An Analysis of Attention Mechanisms: The Case of Word Sense Disambiguation in Neural Machine Translation
This provides insights into how NMT models handle word sense disambiguation, which is incremental as it clarifies existing mechanisms rather than proposing new ones.
The paper analyzed encoder-decoder attention mechanisms in neural machine translation for word sense disambiguation, finding that attention distributes more to ambiguous nouns themselves rather than context tokens, suggesting it is not the main mechanism for incorporating contextual information.

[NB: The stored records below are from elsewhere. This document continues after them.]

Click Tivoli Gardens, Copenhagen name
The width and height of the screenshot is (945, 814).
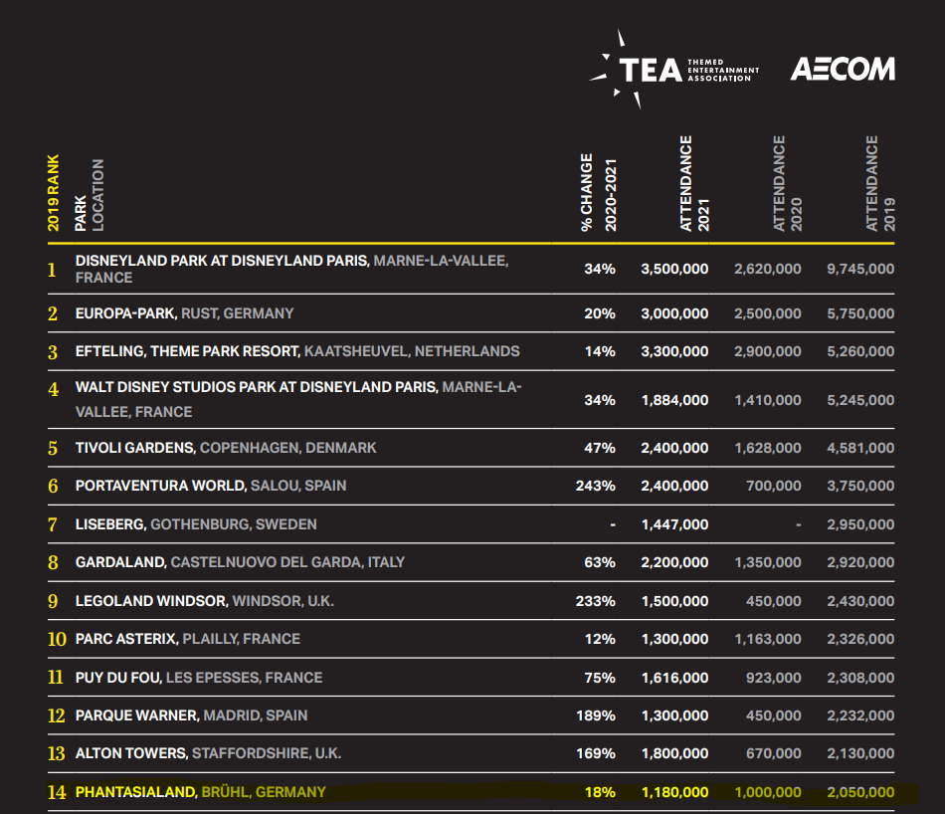pos(226,448)
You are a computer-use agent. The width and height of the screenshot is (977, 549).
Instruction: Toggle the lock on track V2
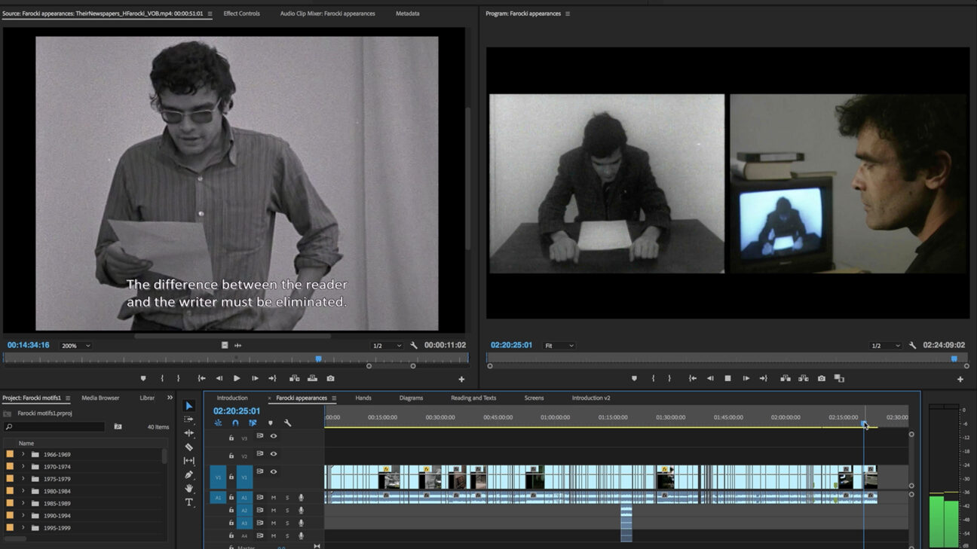(231, 456)

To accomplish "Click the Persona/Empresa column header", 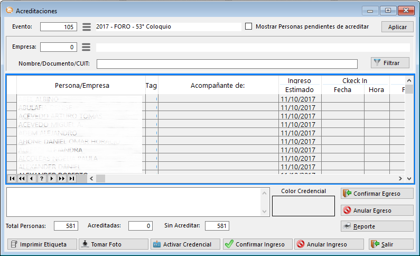I will click(82, 86).
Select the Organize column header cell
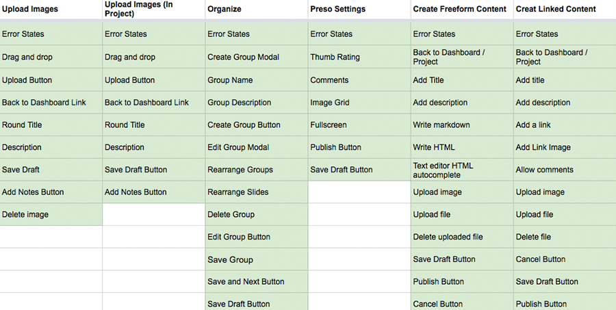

Recent work has shown that the encoder-decoder attention mechanisms in neural machine translation (NMT) are different from the word alignment in statistical machine translation. In this paper, we focus on analyzing encoder-decoder attention mechanisms, in the case of word sense disambiguation (WSD) in NMT models. We hypothesize that attention mechanisms pay more attention to context tokens when translating ambiguous words. We explore the attention distribution patterns when translating ambiguous nouns. Counter-intuitively, we find that attention mechanisms are likely to distribute more attention to the ambiguous noun itself rather than context tokens, in comparison to other nouns. We conclude that attention mechanism is not the main mechanism used by NMT models to incorporate contextual information for WSD. The experimental results suggest that NMT models learn to encode contextual information necessary for WSD in the encoder hidden states. For the attention mechanism in Transformer models, we reveal that the first few layers gradually learn to "align" source and target tokens and the last few layers learn to extract features from the related but unaligned context tokens.